New methods for predicting complex traits

Doug Speed, together with colleagues from BiRC and NCRR, have recently developed improved methods for predicting complex traits. Their work has this week been published in the journal Nature Communications.

The assumptions of prediction tools are described by something called the "heritability model". Most existing tools assume the GCTA Model. This figure shows that for four different tools (from left to right, lasso, ridge regression, Bolt-LMM and BayesR), prediction accuracy always increases when one switches from the GCTA Model to more realistic heritability models (e.g., the LDAK-Thin and BLD-LDAK Models). The top plot shows results for 14 individual phenotypes (including traits such as height, body mass index, neuroticism and hypertension), while the bottom plot shows averages across all phenotypes.

There is currently great interest in being able to use an individual's genetic information to predict their phenotypes. This is especially important for personalized medicine, which aims to accurately predict which individuals will develop particular diseases or will benefit from particular medications.

Doug and colleagues have observed that most existing prediction tools assume that each genetic variant is equally important. This assumption is sub-optimal, because recent work has shown that the importance of a variant depends on factors such as its frequency, local levels of linkage disequilibrium and functional annotations. Therefore, this new paper presents eight new prediction tools that allow for alternative assumptions, and shows that this enables substantially improved prediction across a wide range of traits.

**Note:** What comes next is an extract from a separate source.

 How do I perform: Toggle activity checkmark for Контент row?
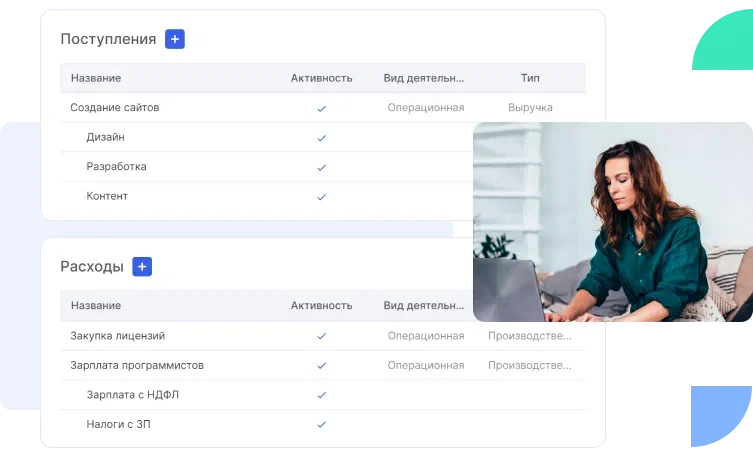pos(321,197)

Four of the new tools use individual-level data. The paper shows that the best of these, LDAK-Bolt-Predict, outperforms the existing tools Lasso, BLUP, Bolt-LMM and BayesR for all 14 phenotypes considered. The remaining four new tools use summary statistics. The paper shows that the best of these, LDAK-BayesR-SS, outperforms the existing tools lassosum, sBLUP, LDpred and SBayesR for 223 of the 225 phenotypes considered. On average, the new tools outperform the existing tools by 14% (sd 1), which is equivalent to increasing the sample size by about a quarter.

You can read more about the new tools in the paper "Improved genetic prediction of complex traits from individual-level data or summary statistics" (https://www.nature.com/articles/s41467-021-24485-y), and try out the new tools in the software packages LDAK (www.ldak.org) and bigstatsr (https://github.com/privefl/bigstatsr).